Illinois Patients Use Cannabis Instead of Opioids to Treat Pain, Seizures, and Inflammation

New Study: Cannabis as a Substitute for Opioids

Cannabis as a substitute for opioids? New research suggests that medical cannabis use has led patients to reduce or completely stop their use of prescription drugs.

While small, the study published in the Journal of Alternative and Complementary Medicine is perhaps the first peer-reviewed and direct anecdotal bit of research reflecting the experiences of medical cannabis patients in Illinois.

For the study, researchers interviewed 30 volunteers regarding their use of medical marijuana in the context of treating chronic conditions such as rheumatoid arthritis, Crohn’s disease, back pain, and cancer. Participants discussed with researchers their use of medical marijuana as an alternative medication, as a complementary treatment, or as a way to transition away from prescription drugs.

The study participants reported using medical marijuana to alleviate symptoms of pain and inflammation more quickly, efficiently, and for more extended periods of time than their prescription medications. The subjects also reported using cannabis to treat medication side effects.

Medical marijuana use also mitigated or was free from aversive side effects associated with prescription medications. In the context of the opioid epidemic, many participants reported using medical marijuana as a way to avoid substance abuse or fatal overdose.

Several participants reported trying different strains and forms of medical marijuana before finding one that best suited their particular needs, reflecting the diversity of options that medical marijuana patients now have in cannabis-based treatments.

The participant who had PTSD found that medical marijuana was significantly longer-lasting than prescription drugs. Participants who treated multiple sclerosis and Crohn’s disease experienced a better side-effect profile. Patients with epilepsy and multiple sclerosis used medical marijuana as a complementary way to manage insomnia caused by their prescriptions. A participant suffering from both HIV and cancer used medical marijuana to treat symptoms of inflammation, allowing her to transition off of steroid use.

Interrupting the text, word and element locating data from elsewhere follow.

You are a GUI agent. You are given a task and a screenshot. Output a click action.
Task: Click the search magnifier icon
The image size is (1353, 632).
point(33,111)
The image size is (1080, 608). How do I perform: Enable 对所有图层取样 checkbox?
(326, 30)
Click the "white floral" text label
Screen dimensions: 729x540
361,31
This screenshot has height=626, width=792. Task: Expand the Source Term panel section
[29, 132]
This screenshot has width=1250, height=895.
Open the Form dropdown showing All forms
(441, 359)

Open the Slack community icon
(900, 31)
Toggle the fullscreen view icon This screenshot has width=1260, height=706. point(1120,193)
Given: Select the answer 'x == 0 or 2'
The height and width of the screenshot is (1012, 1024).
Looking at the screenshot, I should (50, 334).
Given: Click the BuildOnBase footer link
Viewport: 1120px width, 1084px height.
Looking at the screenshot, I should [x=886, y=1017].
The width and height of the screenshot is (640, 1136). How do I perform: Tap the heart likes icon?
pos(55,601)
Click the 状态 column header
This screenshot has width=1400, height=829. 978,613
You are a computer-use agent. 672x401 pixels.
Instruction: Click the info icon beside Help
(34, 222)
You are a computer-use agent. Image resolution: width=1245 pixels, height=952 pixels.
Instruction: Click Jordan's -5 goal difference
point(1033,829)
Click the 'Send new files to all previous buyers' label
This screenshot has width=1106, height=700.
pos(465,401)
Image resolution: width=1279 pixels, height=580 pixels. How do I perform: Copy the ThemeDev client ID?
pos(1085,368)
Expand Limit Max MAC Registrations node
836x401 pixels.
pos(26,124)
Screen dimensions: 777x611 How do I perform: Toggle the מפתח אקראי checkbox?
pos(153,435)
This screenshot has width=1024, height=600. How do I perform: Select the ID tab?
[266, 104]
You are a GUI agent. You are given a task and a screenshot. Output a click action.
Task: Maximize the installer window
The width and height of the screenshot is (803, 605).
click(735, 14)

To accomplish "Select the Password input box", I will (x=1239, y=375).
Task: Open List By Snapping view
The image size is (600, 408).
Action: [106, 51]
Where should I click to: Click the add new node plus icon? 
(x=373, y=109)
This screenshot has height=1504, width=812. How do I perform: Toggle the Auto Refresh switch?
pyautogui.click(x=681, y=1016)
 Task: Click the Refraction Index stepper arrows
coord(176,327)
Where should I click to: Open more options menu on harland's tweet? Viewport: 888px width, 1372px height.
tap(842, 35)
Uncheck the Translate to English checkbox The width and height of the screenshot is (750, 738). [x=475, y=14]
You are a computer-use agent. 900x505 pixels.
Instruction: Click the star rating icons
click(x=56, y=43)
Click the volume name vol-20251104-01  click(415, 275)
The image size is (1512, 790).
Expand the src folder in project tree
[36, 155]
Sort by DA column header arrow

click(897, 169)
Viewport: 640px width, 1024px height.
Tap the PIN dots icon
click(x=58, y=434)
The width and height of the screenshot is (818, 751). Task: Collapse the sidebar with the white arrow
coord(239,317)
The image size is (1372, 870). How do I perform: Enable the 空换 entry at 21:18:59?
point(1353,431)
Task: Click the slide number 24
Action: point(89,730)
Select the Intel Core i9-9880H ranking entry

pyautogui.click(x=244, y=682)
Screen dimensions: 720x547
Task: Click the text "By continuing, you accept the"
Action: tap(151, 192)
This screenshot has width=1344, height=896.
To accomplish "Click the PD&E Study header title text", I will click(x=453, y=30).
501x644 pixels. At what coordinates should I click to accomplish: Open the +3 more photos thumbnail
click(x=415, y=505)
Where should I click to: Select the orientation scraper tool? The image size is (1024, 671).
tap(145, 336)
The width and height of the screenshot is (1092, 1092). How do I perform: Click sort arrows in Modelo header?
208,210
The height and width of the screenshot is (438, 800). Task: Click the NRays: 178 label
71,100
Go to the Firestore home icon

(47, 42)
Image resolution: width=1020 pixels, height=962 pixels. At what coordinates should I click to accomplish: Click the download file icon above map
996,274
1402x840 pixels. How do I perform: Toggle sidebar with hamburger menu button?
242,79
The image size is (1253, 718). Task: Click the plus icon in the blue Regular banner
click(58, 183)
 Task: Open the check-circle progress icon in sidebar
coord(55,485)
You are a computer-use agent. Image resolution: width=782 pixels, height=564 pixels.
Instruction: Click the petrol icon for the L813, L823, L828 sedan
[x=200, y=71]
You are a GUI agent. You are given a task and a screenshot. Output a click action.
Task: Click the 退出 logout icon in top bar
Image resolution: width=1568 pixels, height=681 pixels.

While the study received some criticism due to its anecdotal nature, the lead author Douglas Bruce, Ph.D., Associate Professor of Health Sciences at DePaul University, expressed to the Chicago Tribune the importance of patient feedback in the use of medical marijuana as an alternative or complementary therapy.

“There’s power in people telling their stories in a way you can’t get in a survey,” Dr. Bruce said. “It’s important to do qualitative research to understand how people are using cannabis, then figure out how to measure it.”

This study complements a large body of research that has indicated patients’ transition toward medical marijuana. One broad survey found that nearly half of its participants were substituting their prescription medications with cannabis to treat pain, depression, and anxiety.

Another study from earlier this year found that a vast majority of patients who were using medical marijuana to treat acute pain found it useful enough to reduce their use of traditional painkillers.

The results from the Illinois study come at what may be a critical moment for medical marijuana legislation in the state. While medical marijuana use there is already legal, a trade group is currently pushing a bill that would allow any individual suffering from a condition that would typically be prescribed opioids to qualify for a medical marijuana license.